Keine neuen Termine gibt es für die Lesungen der lit.kid.Cologne...

Ja, die Arbeit war zu 100 Prozent umsonst. Es sind große Subventionen nötig, das Programm auf die Beine zu stellen. Jeder Euro, der in dieser Krisensituation ins Kinderprogramm fließen würde, wäre relativ unverantwortlich eingesetzt. Und die Schule meines Sohnes hat zum Beispiel klar angekündigt, dass Klassenausflüge bis zu den Sommerferien gestrichen sind, der ganze Stoff muss ja nachgeholt werden.

Ist es für die lit.Cologne personell zu stemmen, wenn es in der zweiten Jahreshälfte so viele Veranstaltungen geben wird?

Das ist die große Frage! Wie können wir Mitarbeiter halten? Mit Kurzarbeit? Wir haben acht Festangestellte und viele Freelancer.
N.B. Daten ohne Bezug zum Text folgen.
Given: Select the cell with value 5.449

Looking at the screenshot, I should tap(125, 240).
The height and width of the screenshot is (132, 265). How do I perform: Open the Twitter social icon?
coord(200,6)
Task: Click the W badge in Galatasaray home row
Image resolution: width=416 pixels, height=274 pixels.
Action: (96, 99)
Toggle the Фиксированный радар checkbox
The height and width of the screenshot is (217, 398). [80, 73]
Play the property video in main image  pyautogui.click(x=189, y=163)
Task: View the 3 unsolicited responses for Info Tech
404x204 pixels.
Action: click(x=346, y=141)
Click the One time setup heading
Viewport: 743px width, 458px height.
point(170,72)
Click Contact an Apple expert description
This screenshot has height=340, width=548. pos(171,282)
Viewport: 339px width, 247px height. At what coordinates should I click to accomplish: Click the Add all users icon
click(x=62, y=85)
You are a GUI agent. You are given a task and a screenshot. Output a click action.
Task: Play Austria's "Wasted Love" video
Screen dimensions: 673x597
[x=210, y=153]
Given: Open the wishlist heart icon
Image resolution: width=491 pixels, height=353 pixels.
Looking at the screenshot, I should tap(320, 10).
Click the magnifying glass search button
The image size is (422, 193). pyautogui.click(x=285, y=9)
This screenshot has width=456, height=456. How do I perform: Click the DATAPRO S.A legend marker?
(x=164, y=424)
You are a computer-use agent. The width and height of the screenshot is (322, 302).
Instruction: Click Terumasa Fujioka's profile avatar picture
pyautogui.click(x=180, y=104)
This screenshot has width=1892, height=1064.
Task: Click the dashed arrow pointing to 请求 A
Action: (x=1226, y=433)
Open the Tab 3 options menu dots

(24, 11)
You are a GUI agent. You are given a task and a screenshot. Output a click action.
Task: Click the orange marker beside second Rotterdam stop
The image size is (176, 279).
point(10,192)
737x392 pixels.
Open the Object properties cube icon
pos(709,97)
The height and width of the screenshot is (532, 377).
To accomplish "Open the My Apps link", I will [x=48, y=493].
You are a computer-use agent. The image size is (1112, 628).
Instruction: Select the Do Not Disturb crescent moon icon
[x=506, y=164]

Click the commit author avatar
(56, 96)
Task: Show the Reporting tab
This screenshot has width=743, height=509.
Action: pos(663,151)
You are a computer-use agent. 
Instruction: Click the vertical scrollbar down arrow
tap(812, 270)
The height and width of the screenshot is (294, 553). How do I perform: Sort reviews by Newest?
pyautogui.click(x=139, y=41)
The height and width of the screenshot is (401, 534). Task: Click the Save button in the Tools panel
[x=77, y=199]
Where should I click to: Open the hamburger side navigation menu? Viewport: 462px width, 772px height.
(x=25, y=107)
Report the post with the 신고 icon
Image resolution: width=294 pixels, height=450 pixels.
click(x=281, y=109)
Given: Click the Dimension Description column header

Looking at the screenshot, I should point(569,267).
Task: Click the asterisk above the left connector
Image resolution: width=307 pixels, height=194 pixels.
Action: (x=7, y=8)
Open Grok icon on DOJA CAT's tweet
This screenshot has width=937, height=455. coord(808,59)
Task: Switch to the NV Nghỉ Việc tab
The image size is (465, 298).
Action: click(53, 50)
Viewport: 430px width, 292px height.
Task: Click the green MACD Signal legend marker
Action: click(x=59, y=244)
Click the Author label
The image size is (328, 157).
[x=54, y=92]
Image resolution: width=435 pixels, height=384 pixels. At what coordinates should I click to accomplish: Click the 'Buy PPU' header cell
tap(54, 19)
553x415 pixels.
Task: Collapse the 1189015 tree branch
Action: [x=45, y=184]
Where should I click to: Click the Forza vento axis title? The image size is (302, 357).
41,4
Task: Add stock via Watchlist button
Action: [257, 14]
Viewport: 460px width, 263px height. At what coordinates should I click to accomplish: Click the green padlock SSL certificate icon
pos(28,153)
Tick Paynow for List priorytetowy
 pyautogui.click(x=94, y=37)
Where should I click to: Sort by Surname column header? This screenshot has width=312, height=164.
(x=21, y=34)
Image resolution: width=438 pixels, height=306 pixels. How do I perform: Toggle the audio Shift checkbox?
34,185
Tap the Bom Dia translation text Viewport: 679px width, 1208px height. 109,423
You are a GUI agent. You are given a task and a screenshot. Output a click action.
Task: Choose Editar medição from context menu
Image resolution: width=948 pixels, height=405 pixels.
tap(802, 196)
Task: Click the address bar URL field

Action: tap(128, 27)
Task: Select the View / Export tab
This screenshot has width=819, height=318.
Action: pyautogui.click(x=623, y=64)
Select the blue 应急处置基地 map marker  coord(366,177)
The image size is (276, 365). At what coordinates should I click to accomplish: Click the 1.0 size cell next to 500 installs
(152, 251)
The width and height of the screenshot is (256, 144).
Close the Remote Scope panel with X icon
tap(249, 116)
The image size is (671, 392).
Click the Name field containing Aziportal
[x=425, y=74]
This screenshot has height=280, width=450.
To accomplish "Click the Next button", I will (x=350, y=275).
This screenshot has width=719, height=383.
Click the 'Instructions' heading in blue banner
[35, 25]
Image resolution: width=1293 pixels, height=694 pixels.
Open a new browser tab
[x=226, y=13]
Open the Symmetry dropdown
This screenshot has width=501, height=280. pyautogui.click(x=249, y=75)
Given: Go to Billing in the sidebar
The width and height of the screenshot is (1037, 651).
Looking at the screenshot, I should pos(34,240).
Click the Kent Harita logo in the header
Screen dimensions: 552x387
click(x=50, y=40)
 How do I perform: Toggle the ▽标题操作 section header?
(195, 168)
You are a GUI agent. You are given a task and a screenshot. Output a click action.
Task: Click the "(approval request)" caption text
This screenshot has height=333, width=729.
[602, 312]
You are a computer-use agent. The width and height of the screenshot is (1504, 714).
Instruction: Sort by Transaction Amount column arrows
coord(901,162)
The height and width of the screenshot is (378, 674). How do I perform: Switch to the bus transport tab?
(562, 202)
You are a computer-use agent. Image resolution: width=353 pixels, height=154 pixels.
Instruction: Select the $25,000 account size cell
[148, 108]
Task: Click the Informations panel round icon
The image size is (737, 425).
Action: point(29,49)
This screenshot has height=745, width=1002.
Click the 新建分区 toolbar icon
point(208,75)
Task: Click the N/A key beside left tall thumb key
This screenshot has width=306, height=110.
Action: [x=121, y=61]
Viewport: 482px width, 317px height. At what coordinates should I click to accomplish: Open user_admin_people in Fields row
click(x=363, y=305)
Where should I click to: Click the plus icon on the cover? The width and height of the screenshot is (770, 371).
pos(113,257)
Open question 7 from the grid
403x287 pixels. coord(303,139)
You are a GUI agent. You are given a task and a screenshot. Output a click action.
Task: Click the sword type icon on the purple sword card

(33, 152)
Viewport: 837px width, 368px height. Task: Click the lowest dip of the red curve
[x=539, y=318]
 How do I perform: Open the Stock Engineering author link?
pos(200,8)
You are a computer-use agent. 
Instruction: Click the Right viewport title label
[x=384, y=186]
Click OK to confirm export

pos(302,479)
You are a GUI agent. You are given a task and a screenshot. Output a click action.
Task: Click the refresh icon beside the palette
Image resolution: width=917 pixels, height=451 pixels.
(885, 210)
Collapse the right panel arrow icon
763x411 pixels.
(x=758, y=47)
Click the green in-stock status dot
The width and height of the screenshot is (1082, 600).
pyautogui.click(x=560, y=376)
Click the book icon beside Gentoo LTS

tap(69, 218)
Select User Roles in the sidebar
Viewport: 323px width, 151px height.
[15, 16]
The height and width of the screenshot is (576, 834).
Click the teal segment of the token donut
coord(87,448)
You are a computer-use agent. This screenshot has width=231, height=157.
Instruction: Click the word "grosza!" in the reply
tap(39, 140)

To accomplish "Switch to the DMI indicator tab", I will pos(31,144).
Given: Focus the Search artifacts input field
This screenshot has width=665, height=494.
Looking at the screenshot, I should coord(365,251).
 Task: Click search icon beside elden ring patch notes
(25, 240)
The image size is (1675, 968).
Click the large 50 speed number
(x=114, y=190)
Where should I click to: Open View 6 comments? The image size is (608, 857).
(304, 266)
Es könnte vielleicht gehen, wenn die Stadt Köln und das Land uns die gewünschte einmalige Förderung gibt. Mit uns wird sich sehr viel geschmückt, im Koalitionsvertrag werden wir, glaube ich, fünf Mal erwähnt als Leuchtturmprojekt. Und das war bisher ein billiges Unterfangen, denn wir haben ja bislang nie Geld dafür bekommen. Da wäre es jetzt ein wichtiges Zeichen von Stadt und Land zu sagen, wir haben es verstanden: Um die lit.Cologne zu erhalten und in der Stadt und im Land zu halten, müssen wir was tun. Dann kann ich den Mitarbeitern auch garantieren, dass es weitergeht.